Daha önceki peygamberler örnektiler. Resulullah sallallahu aleyhi ve sellem, “bir postacıydı; Kur’an’ı bize duyurdu ve bizi onu anlama biçiminde serbest bıraktı” demek, herhangi bir mantığa sığar mı? Aristo’nun Batı laikliğinin temelini teşkil eden “Tanrı, kâinatı ve bizi yarattı ama bizi kendimizi yönetme konusunda serbest bıraktı” düşüncesini anımsatan bu iddia, kendi akıllarını Resulullah sallallahu aleyhi ve sellem’in kavlî ve fiilî sünnetinin yerine koyan kişilerin bile kibirlerinden ve kulları kendilerine bağlama girişimlerinden arınmış akıllarıyla izah edilebilir mi?

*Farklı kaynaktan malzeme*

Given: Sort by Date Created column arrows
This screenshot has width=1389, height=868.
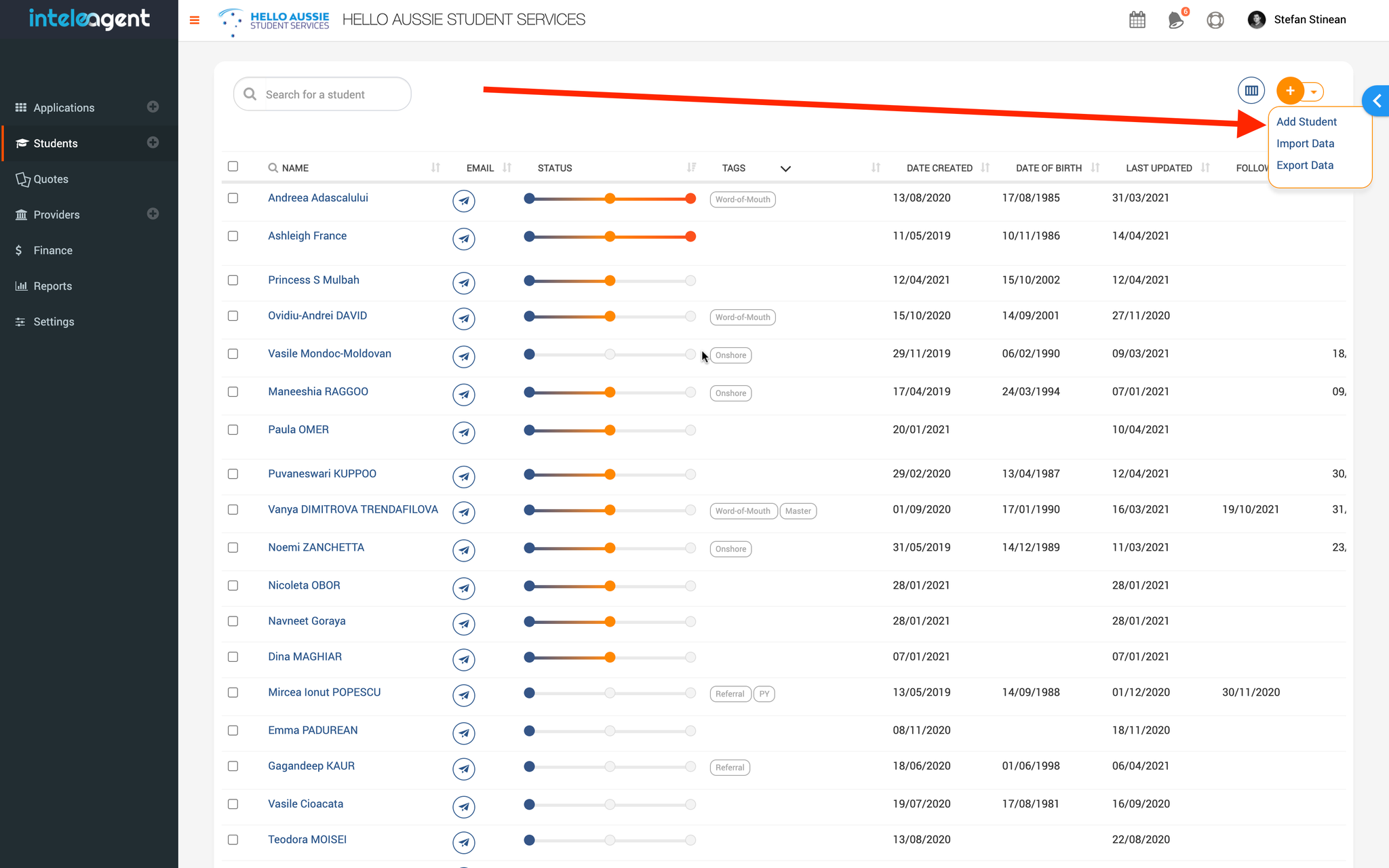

Sonra Peygamberi, postacı konumuna terk edilmiş bir dinin saygınlığı olur mu? Böyle bir din var olabilir mi, yaşayabilir mi?
Hayır.
Resulullah sallallahu aleyhi ve sellem’e tabi olmak, Kur’an-ı Kerim’de Müslümanın ihtiyarına bırakılmış bir durum değildir. Peygambere itaat, Müslüman olmak için zorunlu bir durumdur.
“Ey iman edenler! Allah`a itaat edin. Peygambere ve sizden olan ululemre (idarecilere) de itaat edin. Eğer bir hususta anlaşmazlığa düşerseniz -Allah`a ve ahirete gerçekten inanıyorsanız- onu Allah`a ve Resûle götürün (onların talimatına göre halledin); bu hem hayırlı, hem de netice bakımından daha güzeldir.” (Nisa 59)
“(Ey Muhammed!) Sana ganimetler hakkında soruyorlar. De ki: “Ganimetler, Allah’a ve Resûlüne aittir. O hâlde, eğer mü’minler iseniz Allah’a karşı gelmekten sakının, aranızı düzeltin, Allah ve Rasûlüne itaat edin.” (Enfal 8)
Bu ayet-i kerimelerdeki itaatin imanî (kalbi, zihni) itaat değil, pratik (amelî) itaatle ilgili olması özellikle dikkat edilmesi gereken bir husustur.
Zira sosyalizm ne kadar Batılıysa o ölçüde Batılı olan bu tür eğilimlerin sahipleri, kalbî itaat konusunu pek tartışmaya açmıyor, daha çok amelî itaat konusunda alanını genişletmeye çalışıyor.
Kur’an’da tarif olunan İslâm’da Resulullah sallallahu aleyhi ve selleme itaat etmek yetmez. Resulullah sallallahu aleyhi ve sellemi sevmek de Müslüman olmak için zorunludur. Zira Resulullah sallallahu aleyhi ve sellemin önderliği seküler toplumlardaki önderlik gibi bir önderlik değildir, İslâmî-dinî bir önderliktir. Dinî önderlikte muhabbet şarttır. Söz konusu olan Resulullah sallallahu aleyhi ve sellem ise muhabbetsiz itaat geçersizdir.
“Resulüm de ki: ‘Eğer Allah`ı seviyorsanız bana uyun ki, Allah da sizi sevsin ve günahlarınızı bağışlasın…” (Al-i İmran 31)
Kur’an’ın teşkil ettiği örnek nesil sahabe, bu fermana hakkıyla icabet etmiştir:
“Peygamber, mü`minlere ( iman edenlere ) kendi canlarından daha yakın ve önceliklidir.” (Ahzab 6)
Onlar, Fahr-i Kâinat sallallahu aleyhi ve sellem’e “Annem babam Sana feda olsun ya Allah’ın elçisi!” diye seslenmişlerdir.
Bizi böyle yaşanmış, önderli, örnekli bir İslâm’dan yaşanmamış, öndersiz, başsız, örneksiz bir İslâm’a sevk etmek isteyenler, bizi İslâmsız bırakmak isteyenler ve akılları kibirleri yüzünden durmuş kafasızlardır.
Bunlar, kendilerine Müslüman dese dahi Hz. Peygamber sallallahu aleyhi ve sellem’in önderliğini kabullenmeyenlerdir.